Nel frattempo, la comunità internazionale osserva con attenzione. Il rigetto del blocco si è manifestato con forza in sedi multilaterali come l'Assemblea Generale delle Nazioni Unite, dove 187 paesi hanno storicamente votato contro questa crudele e inumana politica, lasciando Stati Uniti e Israele in un isolamento quasi totale. Nazioni come Russia e Cina hanno guidato la denuncia, definendo l'assedio energetico come un'inaccettabile ingerenza. Nella regione, l'ALBA-TCP, con Venezuela, Nicaragua e Bolivia - secondo quanto riferisce teleSUR - ha mantenuto l'invio di forniture e aiuti umanitari sfidando le sanzioni. Iniziative come il Convoglio Europeo, che ha trasportato medicinali verso l'isola, dimostrano che la solidarietà oltrepassa i confini e che, per una parte significativa del mondo, la punizione collettiva contro il popolo cubano è una violazione del diritto internazionale umanitario.

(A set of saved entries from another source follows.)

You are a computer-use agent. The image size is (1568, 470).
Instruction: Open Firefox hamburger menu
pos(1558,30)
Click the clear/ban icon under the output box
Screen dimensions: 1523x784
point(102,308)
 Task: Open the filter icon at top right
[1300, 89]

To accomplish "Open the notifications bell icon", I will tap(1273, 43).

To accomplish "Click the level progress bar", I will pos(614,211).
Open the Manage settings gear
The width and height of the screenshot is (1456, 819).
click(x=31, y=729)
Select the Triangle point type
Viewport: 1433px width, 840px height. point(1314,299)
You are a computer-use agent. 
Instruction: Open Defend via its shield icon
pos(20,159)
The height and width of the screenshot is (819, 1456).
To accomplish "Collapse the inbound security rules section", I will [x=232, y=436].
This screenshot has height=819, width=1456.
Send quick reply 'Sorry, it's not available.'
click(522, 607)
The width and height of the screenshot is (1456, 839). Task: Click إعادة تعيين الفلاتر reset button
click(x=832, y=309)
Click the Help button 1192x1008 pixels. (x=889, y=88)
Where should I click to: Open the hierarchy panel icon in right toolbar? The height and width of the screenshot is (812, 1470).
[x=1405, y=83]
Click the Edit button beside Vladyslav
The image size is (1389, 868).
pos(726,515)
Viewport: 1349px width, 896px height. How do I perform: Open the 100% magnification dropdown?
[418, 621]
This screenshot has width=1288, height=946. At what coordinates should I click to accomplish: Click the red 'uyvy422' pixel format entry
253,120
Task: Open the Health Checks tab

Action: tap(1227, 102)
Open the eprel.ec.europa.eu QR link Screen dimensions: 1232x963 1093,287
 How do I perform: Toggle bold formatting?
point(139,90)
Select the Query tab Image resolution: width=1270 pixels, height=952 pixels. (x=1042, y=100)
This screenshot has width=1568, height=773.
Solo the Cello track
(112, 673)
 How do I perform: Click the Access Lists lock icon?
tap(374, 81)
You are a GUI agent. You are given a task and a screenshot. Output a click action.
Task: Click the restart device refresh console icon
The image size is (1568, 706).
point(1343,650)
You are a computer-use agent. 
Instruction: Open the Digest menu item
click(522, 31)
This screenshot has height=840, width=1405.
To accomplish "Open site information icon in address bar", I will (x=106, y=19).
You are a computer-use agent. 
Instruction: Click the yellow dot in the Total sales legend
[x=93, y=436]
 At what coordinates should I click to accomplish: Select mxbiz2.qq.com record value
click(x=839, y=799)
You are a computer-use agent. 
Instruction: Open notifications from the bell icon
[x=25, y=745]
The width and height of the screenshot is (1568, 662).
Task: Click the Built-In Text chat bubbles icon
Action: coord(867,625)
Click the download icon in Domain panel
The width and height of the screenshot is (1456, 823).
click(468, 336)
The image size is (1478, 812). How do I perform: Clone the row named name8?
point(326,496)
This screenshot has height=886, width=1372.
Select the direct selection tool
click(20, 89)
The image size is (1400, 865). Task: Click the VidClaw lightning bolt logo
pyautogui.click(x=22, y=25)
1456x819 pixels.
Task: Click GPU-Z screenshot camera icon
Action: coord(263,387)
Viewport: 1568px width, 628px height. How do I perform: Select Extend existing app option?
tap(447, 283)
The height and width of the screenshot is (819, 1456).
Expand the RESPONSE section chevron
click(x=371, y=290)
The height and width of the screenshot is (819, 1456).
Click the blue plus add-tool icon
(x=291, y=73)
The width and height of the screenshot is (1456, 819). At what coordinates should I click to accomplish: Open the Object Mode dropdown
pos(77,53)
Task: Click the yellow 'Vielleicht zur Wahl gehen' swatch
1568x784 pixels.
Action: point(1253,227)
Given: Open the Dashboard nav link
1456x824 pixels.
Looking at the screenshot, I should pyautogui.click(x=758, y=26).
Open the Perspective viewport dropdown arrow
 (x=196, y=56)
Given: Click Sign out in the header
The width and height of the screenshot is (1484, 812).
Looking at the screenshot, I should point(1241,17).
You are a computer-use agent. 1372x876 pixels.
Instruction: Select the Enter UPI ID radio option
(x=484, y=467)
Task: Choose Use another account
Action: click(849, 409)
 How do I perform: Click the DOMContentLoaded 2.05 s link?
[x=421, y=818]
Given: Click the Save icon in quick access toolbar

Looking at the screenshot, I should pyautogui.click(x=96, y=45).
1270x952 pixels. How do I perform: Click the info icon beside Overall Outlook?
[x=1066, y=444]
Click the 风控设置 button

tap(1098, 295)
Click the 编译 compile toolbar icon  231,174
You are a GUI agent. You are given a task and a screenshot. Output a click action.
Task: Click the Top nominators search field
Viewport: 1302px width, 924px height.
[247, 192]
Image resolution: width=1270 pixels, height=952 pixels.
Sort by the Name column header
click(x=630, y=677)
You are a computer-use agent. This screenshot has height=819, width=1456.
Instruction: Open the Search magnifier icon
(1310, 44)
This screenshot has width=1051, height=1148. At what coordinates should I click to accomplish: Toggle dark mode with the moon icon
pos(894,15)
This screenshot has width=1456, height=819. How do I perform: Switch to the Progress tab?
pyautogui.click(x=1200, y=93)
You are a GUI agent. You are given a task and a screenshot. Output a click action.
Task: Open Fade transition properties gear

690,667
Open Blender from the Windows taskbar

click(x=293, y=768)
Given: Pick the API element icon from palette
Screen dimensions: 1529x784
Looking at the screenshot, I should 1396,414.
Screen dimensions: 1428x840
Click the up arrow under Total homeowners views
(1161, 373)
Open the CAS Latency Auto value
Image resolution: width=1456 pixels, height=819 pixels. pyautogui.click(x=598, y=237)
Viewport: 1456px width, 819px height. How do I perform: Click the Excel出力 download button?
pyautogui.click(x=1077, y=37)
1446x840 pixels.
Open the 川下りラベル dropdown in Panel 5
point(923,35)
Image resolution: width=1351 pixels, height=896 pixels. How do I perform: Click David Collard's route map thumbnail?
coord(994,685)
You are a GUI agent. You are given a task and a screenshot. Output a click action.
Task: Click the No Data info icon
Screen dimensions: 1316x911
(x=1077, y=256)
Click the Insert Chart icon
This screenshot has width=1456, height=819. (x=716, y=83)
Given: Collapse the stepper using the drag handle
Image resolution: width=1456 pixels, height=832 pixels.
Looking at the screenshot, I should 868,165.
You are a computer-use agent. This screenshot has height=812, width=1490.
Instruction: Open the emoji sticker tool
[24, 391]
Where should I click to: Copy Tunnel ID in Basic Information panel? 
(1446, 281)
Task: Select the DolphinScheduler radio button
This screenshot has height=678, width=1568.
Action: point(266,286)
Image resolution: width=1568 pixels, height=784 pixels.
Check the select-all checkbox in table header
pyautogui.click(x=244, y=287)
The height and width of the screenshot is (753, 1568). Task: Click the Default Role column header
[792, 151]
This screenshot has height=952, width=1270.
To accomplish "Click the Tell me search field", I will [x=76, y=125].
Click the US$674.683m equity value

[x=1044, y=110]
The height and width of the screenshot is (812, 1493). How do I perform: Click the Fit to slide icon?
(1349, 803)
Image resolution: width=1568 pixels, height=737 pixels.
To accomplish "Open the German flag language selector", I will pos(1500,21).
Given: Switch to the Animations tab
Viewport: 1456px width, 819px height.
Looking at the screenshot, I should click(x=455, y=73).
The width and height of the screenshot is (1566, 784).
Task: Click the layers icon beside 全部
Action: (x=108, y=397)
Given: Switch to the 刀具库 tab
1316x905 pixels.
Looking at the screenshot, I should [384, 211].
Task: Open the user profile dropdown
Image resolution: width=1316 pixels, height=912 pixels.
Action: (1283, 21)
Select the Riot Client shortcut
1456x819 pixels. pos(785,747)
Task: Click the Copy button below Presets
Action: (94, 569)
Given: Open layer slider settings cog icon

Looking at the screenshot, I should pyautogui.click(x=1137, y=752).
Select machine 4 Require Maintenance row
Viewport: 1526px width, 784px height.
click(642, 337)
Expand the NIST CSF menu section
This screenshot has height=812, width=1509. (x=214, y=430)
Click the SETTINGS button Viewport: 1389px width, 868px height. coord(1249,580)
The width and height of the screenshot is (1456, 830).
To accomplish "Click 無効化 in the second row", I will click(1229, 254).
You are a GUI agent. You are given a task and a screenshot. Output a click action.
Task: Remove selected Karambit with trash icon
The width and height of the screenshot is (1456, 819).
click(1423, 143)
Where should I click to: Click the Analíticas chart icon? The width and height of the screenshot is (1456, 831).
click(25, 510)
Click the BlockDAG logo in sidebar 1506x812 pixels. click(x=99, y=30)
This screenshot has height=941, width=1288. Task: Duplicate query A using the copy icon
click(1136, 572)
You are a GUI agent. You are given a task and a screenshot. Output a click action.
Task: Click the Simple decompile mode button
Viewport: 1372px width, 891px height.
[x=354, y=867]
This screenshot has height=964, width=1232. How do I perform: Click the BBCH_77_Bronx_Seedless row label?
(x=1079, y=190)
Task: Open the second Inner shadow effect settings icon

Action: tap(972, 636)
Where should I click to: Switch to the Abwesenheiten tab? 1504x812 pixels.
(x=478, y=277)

"Pretendono e annunciano piani per impadronirsi del paese, delle sue risorse, delle proprietà e persino dell'economia stessa che cercano di soffocare per piegarci", ha denunciato Díaz-Canel, chiarendo che, dalla sua prospettiva, l'amministrazione Trump cerca di distogliere l'attenzione dai propri fallimenti interni, come lo stallo in Iran e il calo dei sondaggi. Di fronte a questo scenario, L'Avana si prepara al peggio, ma senza rinunciare alla speranza che il dialogo, per quanto fragile, possa aprire qualche spiraglio nel muro dell'ostilità. "A Cuba l'accompagna una certezza: qualsiasi aggressore esterno si scontrerà con una resistenza inespugnabile", ha sentenziato il presidente, in un messaggio che, al di là della contingenza, ribadisce con forza la ferma volontà di una nazione che da decenni resiste e porta avanti con caparbietà il proprio modello di sviluppo nazionale.